For the 35th year in a row, the Welcome Back Monarchs Day celebration drew visitors from all around to Natural Bridges State Park for the beginning of the Monarch migration in Santa Cruz.
“We come every time. I’ve been coming here since I was a kid,” said local Mercedes Ketterman on Sunday afternoon. “There were a lot more when I was a kid.”
Monarchs from east of the Rocky Mountains tend to migrate all the way down to central Mexico for the winter, and west of the Rockies they settle in southern California, many in Santa Cruz; but in recent decades the Monarch population has declined drastically.

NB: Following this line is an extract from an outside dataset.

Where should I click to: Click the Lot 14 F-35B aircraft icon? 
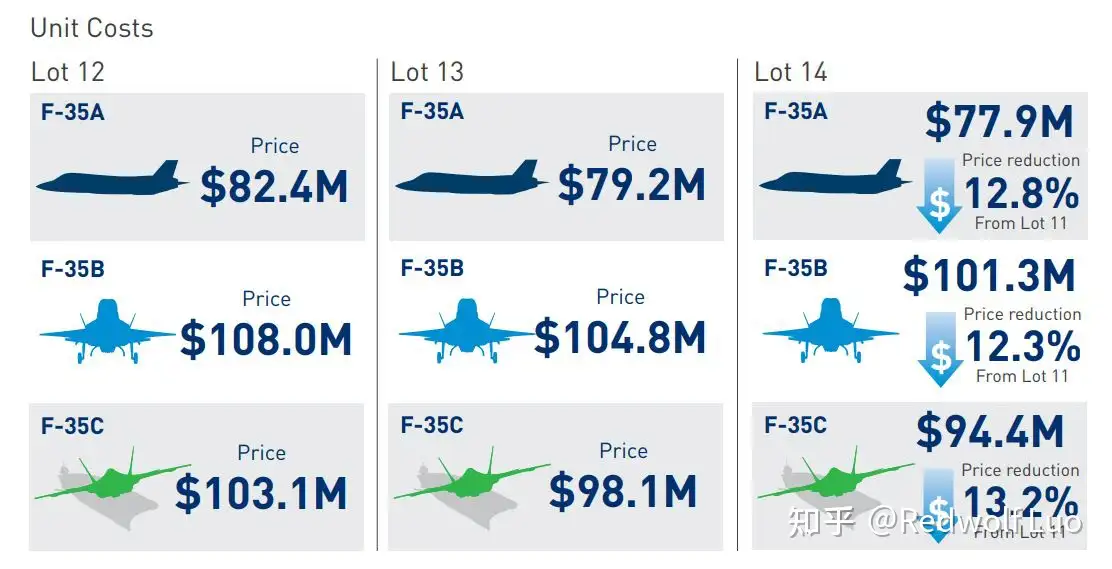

Habitat reduction and herbicides have reduced the main food source for the butterflies: milkweed.
Milkweed carries a natural defensive toxin that is imparted to the monarchs when eaten and it is necessary for the monarch larvae; but too much milkweed in a southern migratory region could be bad for the population as well. If the butterflies have an abundant food source in Santa Cruz, they might stay in the spring and fall victim to their natural predators.
“We can make a difference in what we do and what we allow to happen and changes we are involved with,” said Natural Bridges interpretive ranger Martha Nitzberg. “With this celebration, we are bringing awareness and empowering people to make changes.”
Children flapped around in cardboard wings made at art stations and a band played celebratory music to welcome the monarchs, but most of the day’s action was beneath the trees of the butterfly boardwalk. Sitting still on the branches these clusters of butterflies were nearly invisible. Once warmed by the sun, however, they would erupt in bursts of flight, accompanied by the awe of onlookers.